Two Big Investment Stories in China
Two big China stories are taking shape as we write in the wee hours of this particular Friday morning in Beijing. Both of them say a lot about China, the United States and their positions of wealth and influence in the world.
For example, we’re not the only ones scoping out ways of investing in China this week. The premiers of Canada’s three westernmost provinces are here, too.
“We literally have what these [Asian] countries need” says the curiously named Saskatchewan premier Brad Wall, “and in biblically proportioned reserves.”
Wall’s peers from Alberta and British Columbia are here, too. Alberta, of course, is home to the tar sands…an oil reserve that’s as massive as it is difficult to produce. If oil doesn’t fetch $70-90 a barrel, the oil sands aren’t very economical.
No matter to the Chinese, who’ve struck two tar sands deals this quarter…
- The state-owned oil producer Sinopec paid $4.65 billion to buy a 9% stake in Canada’s biggest tar sands project from ConocoPhillips
- The sovereign wealth fund China Investment Corp. paid $801 million to buy 45% of a venture to produce tar sands oil.

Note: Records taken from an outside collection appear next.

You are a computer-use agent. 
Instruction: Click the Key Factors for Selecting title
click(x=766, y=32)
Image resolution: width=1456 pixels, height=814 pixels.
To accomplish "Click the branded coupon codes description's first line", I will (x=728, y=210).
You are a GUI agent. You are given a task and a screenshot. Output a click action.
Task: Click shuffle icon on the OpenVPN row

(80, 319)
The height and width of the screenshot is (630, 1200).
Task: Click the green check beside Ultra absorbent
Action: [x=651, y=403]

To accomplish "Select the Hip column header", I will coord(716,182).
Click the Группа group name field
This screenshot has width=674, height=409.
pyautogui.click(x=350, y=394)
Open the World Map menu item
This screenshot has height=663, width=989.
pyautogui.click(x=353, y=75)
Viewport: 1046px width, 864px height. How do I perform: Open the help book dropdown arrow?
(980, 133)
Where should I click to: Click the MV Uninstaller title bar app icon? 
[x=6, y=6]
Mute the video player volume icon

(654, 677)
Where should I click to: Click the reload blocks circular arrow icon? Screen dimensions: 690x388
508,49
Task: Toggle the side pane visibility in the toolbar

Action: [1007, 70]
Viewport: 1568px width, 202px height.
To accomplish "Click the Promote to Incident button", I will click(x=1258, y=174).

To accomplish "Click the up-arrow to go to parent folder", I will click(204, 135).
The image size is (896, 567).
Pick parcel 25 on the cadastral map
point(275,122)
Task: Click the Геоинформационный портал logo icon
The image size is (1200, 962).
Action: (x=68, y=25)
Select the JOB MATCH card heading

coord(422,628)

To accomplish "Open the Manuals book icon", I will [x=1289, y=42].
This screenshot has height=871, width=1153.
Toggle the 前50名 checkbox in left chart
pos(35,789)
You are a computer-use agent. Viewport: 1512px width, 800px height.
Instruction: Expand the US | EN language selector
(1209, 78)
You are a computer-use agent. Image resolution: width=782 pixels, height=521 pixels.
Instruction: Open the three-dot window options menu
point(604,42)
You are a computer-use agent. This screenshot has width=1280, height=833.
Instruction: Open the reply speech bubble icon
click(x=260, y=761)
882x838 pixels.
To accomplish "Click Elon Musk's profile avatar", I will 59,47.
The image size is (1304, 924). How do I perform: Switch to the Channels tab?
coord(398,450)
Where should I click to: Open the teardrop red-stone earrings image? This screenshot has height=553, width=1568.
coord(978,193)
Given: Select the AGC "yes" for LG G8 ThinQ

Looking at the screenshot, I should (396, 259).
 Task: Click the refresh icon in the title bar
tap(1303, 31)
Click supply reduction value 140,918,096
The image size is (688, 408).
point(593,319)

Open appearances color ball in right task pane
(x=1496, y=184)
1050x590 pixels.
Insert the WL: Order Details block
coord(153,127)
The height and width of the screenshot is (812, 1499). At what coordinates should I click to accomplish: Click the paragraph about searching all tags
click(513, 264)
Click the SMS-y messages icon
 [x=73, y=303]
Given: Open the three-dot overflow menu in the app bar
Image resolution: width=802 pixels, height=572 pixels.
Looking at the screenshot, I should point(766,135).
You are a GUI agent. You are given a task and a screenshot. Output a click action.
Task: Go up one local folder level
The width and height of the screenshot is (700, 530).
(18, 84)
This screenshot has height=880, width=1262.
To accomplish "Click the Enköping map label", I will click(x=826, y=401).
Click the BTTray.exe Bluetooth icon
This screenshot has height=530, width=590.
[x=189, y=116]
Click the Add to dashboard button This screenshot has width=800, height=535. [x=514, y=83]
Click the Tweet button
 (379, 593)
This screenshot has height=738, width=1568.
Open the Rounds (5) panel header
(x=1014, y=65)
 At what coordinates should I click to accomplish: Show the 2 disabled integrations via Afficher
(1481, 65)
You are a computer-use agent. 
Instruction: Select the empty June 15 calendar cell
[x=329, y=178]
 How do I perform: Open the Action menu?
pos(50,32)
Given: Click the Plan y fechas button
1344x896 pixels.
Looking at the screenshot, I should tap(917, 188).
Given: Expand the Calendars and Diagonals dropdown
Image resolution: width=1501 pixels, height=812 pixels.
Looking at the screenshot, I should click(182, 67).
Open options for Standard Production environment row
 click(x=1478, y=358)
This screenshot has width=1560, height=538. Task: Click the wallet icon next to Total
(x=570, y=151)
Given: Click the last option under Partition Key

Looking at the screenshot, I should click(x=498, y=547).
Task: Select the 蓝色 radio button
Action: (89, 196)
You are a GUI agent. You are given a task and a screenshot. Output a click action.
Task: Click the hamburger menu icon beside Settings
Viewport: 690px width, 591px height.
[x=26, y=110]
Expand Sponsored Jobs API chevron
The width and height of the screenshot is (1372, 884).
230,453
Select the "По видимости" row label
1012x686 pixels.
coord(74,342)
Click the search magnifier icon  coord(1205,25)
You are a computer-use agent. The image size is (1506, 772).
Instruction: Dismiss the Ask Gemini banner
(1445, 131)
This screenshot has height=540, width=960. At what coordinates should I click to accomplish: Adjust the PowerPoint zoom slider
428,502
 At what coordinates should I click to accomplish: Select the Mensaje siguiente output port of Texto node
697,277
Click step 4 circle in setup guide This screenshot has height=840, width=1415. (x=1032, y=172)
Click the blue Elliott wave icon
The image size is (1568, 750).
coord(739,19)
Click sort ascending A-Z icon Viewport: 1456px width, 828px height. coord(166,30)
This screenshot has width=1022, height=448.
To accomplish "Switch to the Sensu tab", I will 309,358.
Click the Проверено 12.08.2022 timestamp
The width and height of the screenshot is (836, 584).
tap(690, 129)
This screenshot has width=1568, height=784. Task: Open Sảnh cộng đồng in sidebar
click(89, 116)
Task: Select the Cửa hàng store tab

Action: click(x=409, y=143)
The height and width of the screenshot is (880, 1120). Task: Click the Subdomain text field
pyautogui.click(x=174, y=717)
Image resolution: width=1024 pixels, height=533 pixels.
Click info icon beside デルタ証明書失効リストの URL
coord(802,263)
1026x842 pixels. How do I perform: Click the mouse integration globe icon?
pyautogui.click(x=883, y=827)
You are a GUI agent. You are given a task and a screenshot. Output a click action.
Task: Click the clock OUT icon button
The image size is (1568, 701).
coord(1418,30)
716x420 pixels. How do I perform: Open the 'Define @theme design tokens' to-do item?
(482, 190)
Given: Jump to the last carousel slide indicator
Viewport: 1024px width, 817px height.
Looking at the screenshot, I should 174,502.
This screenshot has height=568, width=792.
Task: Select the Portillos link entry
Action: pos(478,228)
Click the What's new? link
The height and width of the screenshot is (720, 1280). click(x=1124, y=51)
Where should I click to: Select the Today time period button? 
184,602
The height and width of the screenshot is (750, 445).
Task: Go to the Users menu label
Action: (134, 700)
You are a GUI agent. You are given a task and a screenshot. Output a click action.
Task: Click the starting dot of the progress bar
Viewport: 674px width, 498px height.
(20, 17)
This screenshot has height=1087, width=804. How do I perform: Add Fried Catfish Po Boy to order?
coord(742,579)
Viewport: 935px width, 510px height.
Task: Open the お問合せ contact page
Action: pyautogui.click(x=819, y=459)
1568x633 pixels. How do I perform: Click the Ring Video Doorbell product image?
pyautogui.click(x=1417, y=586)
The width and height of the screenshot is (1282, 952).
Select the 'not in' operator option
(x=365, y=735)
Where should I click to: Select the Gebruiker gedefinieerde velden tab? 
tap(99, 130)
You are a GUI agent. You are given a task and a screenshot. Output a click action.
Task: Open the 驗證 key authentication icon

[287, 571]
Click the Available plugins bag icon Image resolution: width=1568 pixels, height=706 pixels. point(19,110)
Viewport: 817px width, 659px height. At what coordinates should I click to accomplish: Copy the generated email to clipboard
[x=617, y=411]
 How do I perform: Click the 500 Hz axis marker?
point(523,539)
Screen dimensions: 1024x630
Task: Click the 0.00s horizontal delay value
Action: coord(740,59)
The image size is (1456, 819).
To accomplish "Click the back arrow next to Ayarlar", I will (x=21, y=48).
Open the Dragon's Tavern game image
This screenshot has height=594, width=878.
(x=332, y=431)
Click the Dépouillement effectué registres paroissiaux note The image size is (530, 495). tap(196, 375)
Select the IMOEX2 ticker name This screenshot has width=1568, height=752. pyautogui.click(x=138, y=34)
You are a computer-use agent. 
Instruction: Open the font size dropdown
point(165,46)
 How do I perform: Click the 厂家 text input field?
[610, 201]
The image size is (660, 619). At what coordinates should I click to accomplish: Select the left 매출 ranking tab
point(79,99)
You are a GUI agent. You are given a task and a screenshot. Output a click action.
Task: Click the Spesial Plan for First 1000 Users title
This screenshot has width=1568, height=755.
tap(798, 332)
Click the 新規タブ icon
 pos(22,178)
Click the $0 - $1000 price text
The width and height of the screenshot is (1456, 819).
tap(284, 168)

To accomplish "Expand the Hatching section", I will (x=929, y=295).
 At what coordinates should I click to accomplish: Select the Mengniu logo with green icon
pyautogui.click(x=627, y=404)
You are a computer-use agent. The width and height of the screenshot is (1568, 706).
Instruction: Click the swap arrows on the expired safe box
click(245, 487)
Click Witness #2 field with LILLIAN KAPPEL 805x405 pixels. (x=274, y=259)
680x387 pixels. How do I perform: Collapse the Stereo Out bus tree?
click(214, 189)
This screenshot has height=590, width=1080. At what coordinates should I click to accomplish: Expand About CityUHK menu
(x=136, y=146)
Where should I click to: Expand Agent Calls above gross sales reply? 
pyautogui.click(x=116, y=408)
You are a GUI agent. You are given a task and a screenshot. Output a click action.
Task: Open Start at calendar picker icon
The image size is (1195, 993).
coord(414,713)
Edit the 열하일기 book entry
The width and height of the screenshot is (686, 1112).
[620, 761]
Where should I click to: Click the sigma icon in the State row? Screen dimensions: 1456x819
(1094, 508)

Canada’s more than happy to open up the tar sands to China rather than the country next door. That’s partly because producing oil in the region is very carbon intensive, so the Obama administration frowns on it. But it’s also “common economic sense” for the Canadians, says Jeff Rubin, former chief economist with CIBC World Markets.
“China’s oil consumption has grown from just over 2 million barrels per day in the early 1980s to an estimated 9 million barrels per day this year,” Rubin says. “And at the rate that its vehicle market is growing, the country could double its oil consumption over the next decade or so.
“By comparison…this year there were four million fewer vehicles on the road in America than there were the year before.”
It’s not just oil in play, either. The region is also flush with uranium and potash, a key ingredient in fertilizer. Chris Mayer, who’s with us in China this week, has already identified players in those sectors that can’t help but rake in money from China’s demand. Watch for his special report next week.
After the Canadians depart, the American delegation arrives. These guys are sure to impress. Secretary of State Clinton and Treasury Secretary Geithner both head to Beijing. Their agenda couldn’t be more different from the Canadians. It includes…
- Tougher sanctions against Iran for its nuclear program
- Rising tensions on the Korean Peninsula, with the South accusing the North of torpedoing a warship and killing 46 sailors
- The dollar-renminbi exchange rate.
Just for the sake of comparison: The Canucks are here to make business deals. The Yanks are here to, what, push their weight around?
By nature, we’re skeptical that politics can trump business. Clearly, we’re in the minority in our homeland.